Comparing Braxton Miller to Tim Tebow in Urban Meyer's Offense

Jake Martin@JakeMartinSECCorrespondent IIISeptember 2, 2012

JACKSONVILLE, FL - JANUARY 02:  Quaterback Braxton Miller #5 of Ohio State Buckeyes looks to pass during the first half at the Gator Bowl against the Florida Gators at EverBank Field on January 2, 2012 in Jacksonville, Florida.  (Photo by Scott Halleran/Getty Images)
Scott Halleran/Getty Images

Braxton Miller isn't Tim Tebow. 

As much as Tebow gets criticized in the eyes of NFL analysts and fans abroad, it's easy to forget just how dominant this guy was at the college football level. Tebow was one of the greatest college football players of all-time, and his numbers certainly back up that assessment.

Tebow won a Heisman Trophy, won two national championships and had a season where he threw for 32 touchdowns and rushed for 23. He was sensational, and he was a big reason why Urban Meyer won those two championships at the University of Florida.

So, as Meyer moves into a new chapter of his life, he's found himself in a familiar circumstance. Meyer is at a university that has plenty of resources at its feet, and his quarterback has a lot of similarities to the greatest player he's ever coached. 

But once again, Miller isn't Tebow. Although Miller did look similar to what the NFL has come to know as Tebow in the opening quarter of the Buckeyes game against Miami, Ohio. 

Ohio State's offense was limited at best, and Miller had very little production. The Buckeyes were left scoreless at the end of the quarter, and they were unable to move the ball at all.

But as the game went on, Meyer's system started to work, and a lot of similarities were shown between Miller's offense at Ohio State and Tebow's offense at Florida.

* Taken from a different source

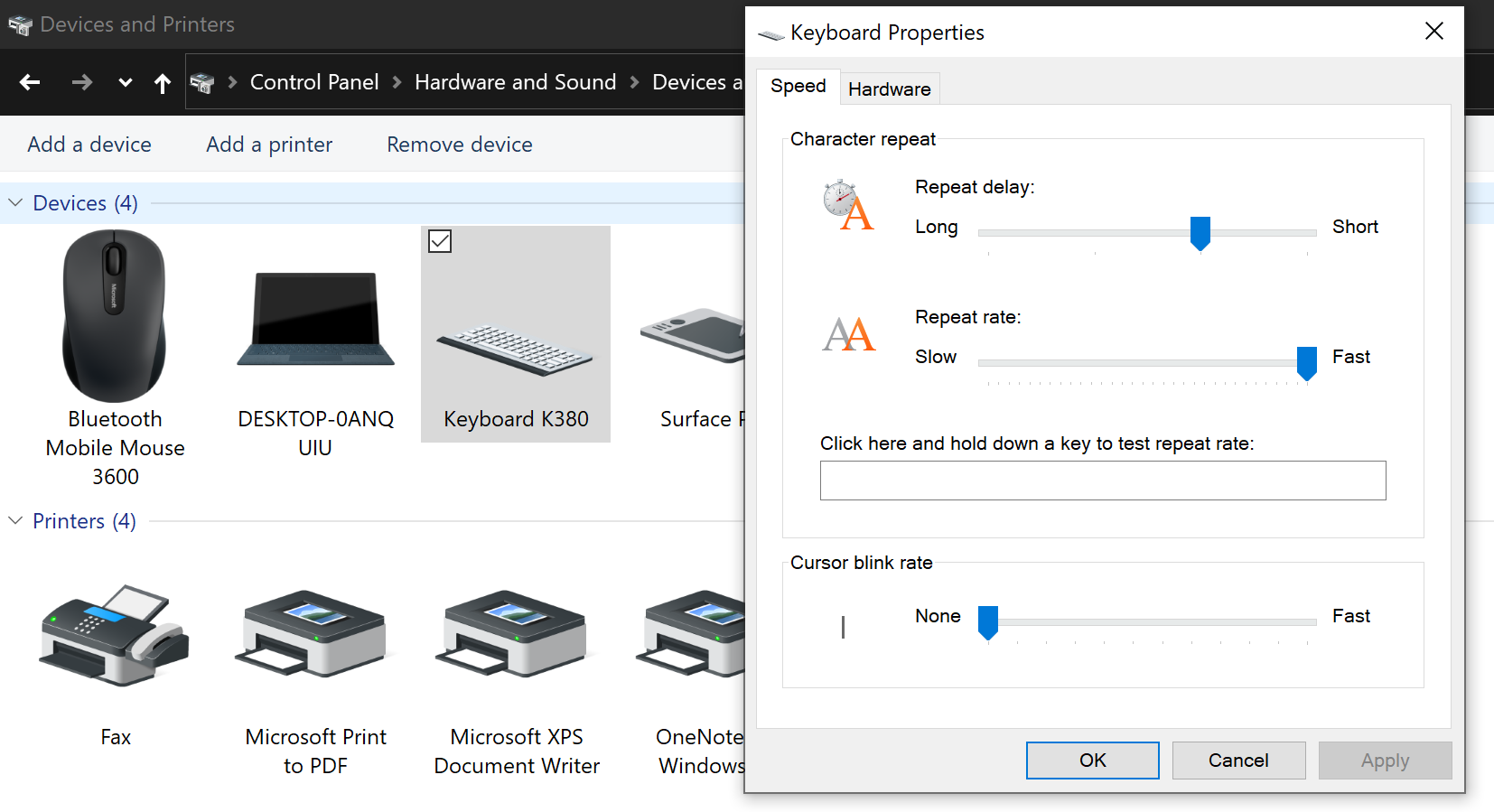
Task: Collapse the Printers (4) group
Action: [15, 521]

If the first game has any indication on what's in store for Ohio State fans this season, they're going to be seeing an awful lot of the spread option, which is something that Tebow ran perfectly at Florida. And under Meyer's leadership, Miller is more than capable of being successful within this offense.

Heck, the second quarter became Miller's coming-out party against Miami. He threw for two touchdowns and finished the game with 207 yards, but he made a huge contribution with his feet. Sound familiar?

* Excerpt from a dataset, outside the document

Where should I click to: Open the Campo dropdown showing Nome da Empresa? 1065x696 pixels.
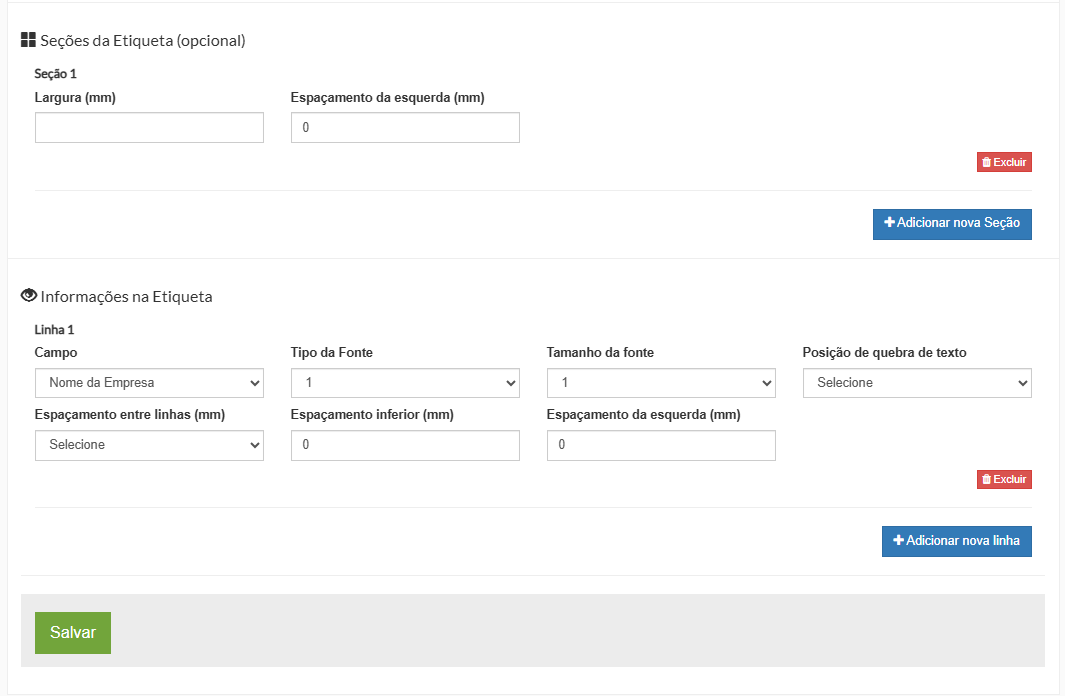pos(149,383)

In the third quarter, Miller busted a 65-yard rushing touchdown that was sprung off of a spread option play, and he finished the game with 161 yards rushing, which is the most by any Ohio State quarterback in a single game.

So the similarities in both offenses are glaring. Obviously, Miller isn't as powerful of a runner as Tebow was at Florida, but he's far more elusive. That could make him incredibly successful in the same system.

Miller rides out the option plays with most of them coming out of shotgun, and he is obviously the focal point of the Buckeyes offense. 

Should Carlos Hyde and Bri'onte Dunn become efficient in this offense, more pressure can be taken off of Miller. Better yet, this option offense could work wonderfully in the Big Ten, as it worked tremendously in the SEC. But then again, Meyer did have Tebow running the offense, and you know all he does is win. Can Miller win at Ohio State?  

And while the differences are slim, they still exist. Ohio State mixed slow tempo with an upbeat tempo, and Miller has an unfortunate disadvantage of not playing with the Florida athletes that Tebow played with, Devin Smith one-handed catch aside.

Tebow had the likes of Percy Harvin, Louis Murphy and Aaron Hernandez to throw to, and Miller doesn't have those luxurious weapons alongside him. Tebow was successful in Florida's system because he had playmakers to throw to, hand the ball off to and furthermore, take some of the load off of him. 

Because of that, one could make the argument that Meyer will rely more on Miller in this offense than he did with Tebow in Florida's.